The curiosity known in coaching circles as “Rocky” was a rookie head coach at New Mexico and that 1998 meeting, in many ways, foreshadowed what has become the norm — a Rainbow Warriors defeat, 30-20.
Now, a silver-haired age 67 and head coach at San Diego State, Long has enjoyed a mastery of UH stretching across the decades, conferences and head coaching tenures.
Entering today’s nationally televised 5:15 p.m. game at Aloha Stadium, Long goes for his seventh victory against UH without a loss, a streak of domination exceeded only by the late LaVell Edwards’ 10 consecutive Brigham Young victories (1978-88) in the ’Bows’ Division I history.
The pillars of Long’s success, like his unvarnished shoot-from-the-hip honesty, have little changed over the years. His teams have traditionally won with a hard-nosed, clock-consuming running game, a signature where-are-they-coming-from-now 3-3-5 defense and two-to-one turnover ratio.
It isn’t just UH that has lacked for answers against the Mountain West Conference’s winningest head coach (125 victories), of course. The ’Bows have just been among the most frustrated, as underlined by a 28-21 overtime loss in 2013 and last season’s 55-0 demolition.
Last year, UH coach Nick Rolovich has lamented, was the only time as a player or coach his teams have been blanked.
Along the way Long has gone 60-28 at SDSU (38-13 MWC), taken the Aztecs to six consecutive bowls and, at 6-2 so far in 2017, already reached postseason eligibility for a seventh. In the process he has guided the Aztecs to back-to-back MWC championships — the school’s only outright crowns since 1969 — and three consecutive West Division titles.
A victory tonight would tie him with Claude Gilbert for second-most victories (61) at San Diego State behind the sainted Don “Air” Coryell.
ROCKY-ISMS
>> On clocking his players: “We don’t time (them in) 40 (yard dashes) because I don’t want to know. They either play fast or don’t play fast.”
>> On coaching: “… but as always players win and players lose. Coaches can lose a game for you by not giving the players a proper chance to play well, by giving them a lousy scheme compared to who they are playing against.”
>> On waxing philosophical: “I’d like to say something philosophical, but I have trouble not telling the truth because I’m not smart enough to tell a lie and remember the lie I said.”

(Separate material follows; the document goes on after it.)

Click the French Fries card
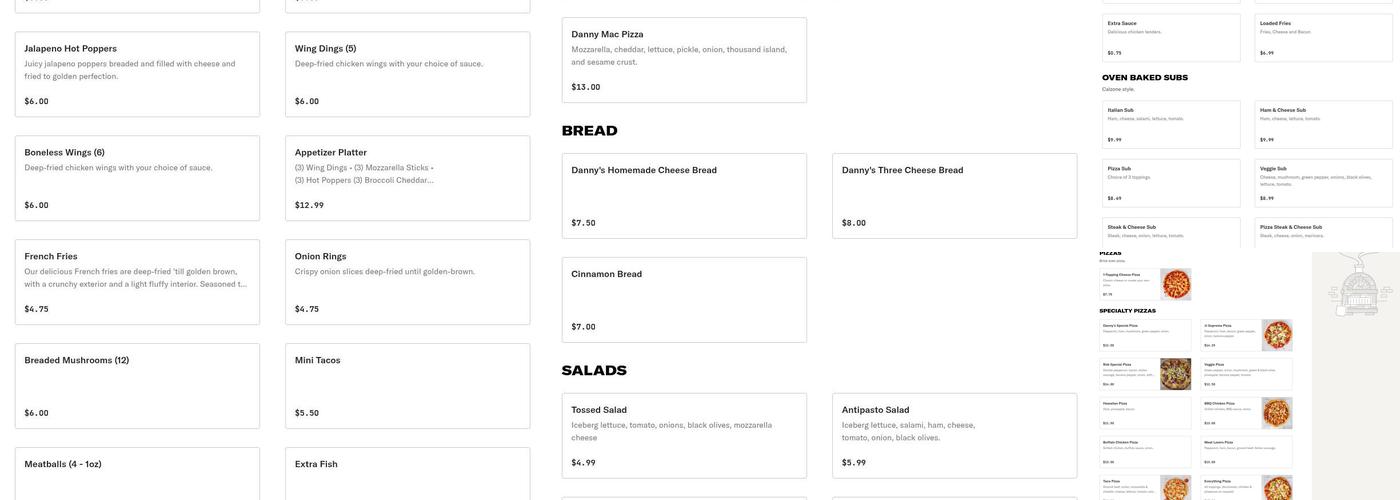The width and height of the screenshot is (1400, 500). click(x=137, y=282)
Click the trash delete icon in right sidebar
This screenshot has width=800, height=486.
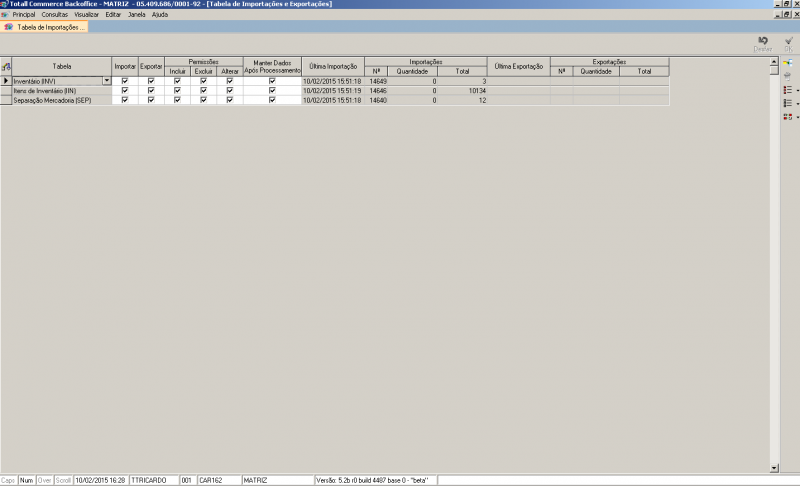point(788,76)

>> On not scheduling BYU: “They’re saying they don’t need us, and they’re saying they can do a whole lot better without us, so you don’t make their scheduling easy.”

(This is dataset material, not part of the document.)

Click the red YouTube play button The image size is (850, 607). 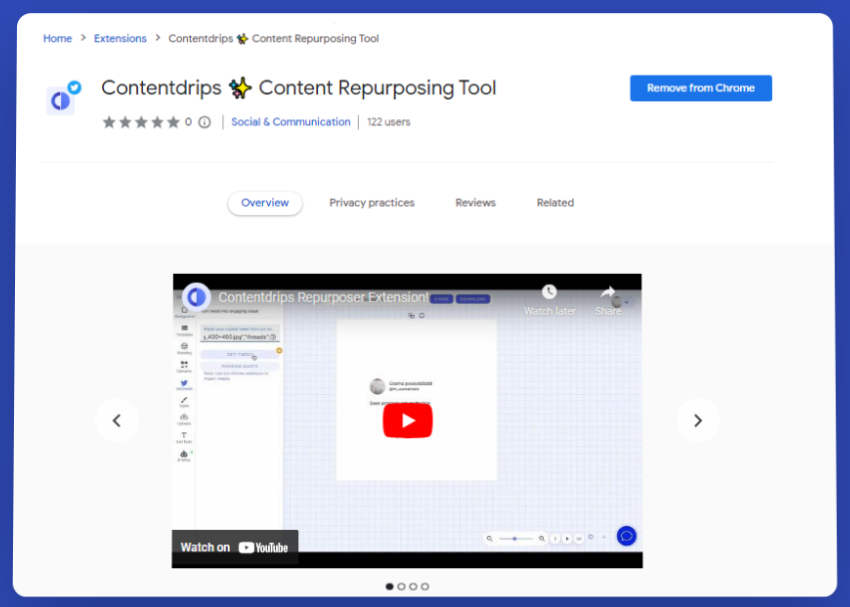click(x=407, y=420)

>> On Boise State’s blue turf: “I think they ought to get rid of that blue turf.”
>> On traveling to Hawaii: “Travel is a concern of mine, especially when you have to go there.”
Long’s formula for success has been ground-hugging, alternating tailbacks behind a bruising fullback and bludgeoning opponents into defeat. In time, his teams usually just plain wear down their foes, even taking the measure of Stanford and Arizona State earlier this season.
Though in recent weeks, with a number of injuries across a young offensive line, that has proven more and more difficult and resulted in consecutive losses to Boise State and Fresno State.
Because of his caveman approach to offense, some tend to look upon him as a dinosaur. But enduring 18 seasons as a head coach — including 11 at New Mexico, where he was the Western Athletic Conference offensive player of the year as a quarterback in 1971 — is testimony that he is far from extinct.
Nor is Long averse to considering going against convention or ruffling feathers. In 2012 he flirted with disdaining the punt when on the opponent’s’ side of midfield on fourth down. When BYU left the MWC to go independent he called for a scheduling boycott of the Cougars. He has also suggested Boise State rip out its iconic blue turf and bemoaned the travel to Hawaii that UH’s entry into the MWC brought.
When Michigan coach Jim Harbaugh took his team to Italy in the spring, Long loaded the Aztecs on a bus and took them downtown to San Diego’s “Little Italy.”
For the Aztecs, who have him signed through 2021, when he will be 71, Long has been a comparative bargain. His current $826,304 annual salary is seventh in the 12-member MWC and 90th in the 130-school Football Bowl Subdivision.
For UH, four more years of Rocky without a victory would be a Long time, indeed.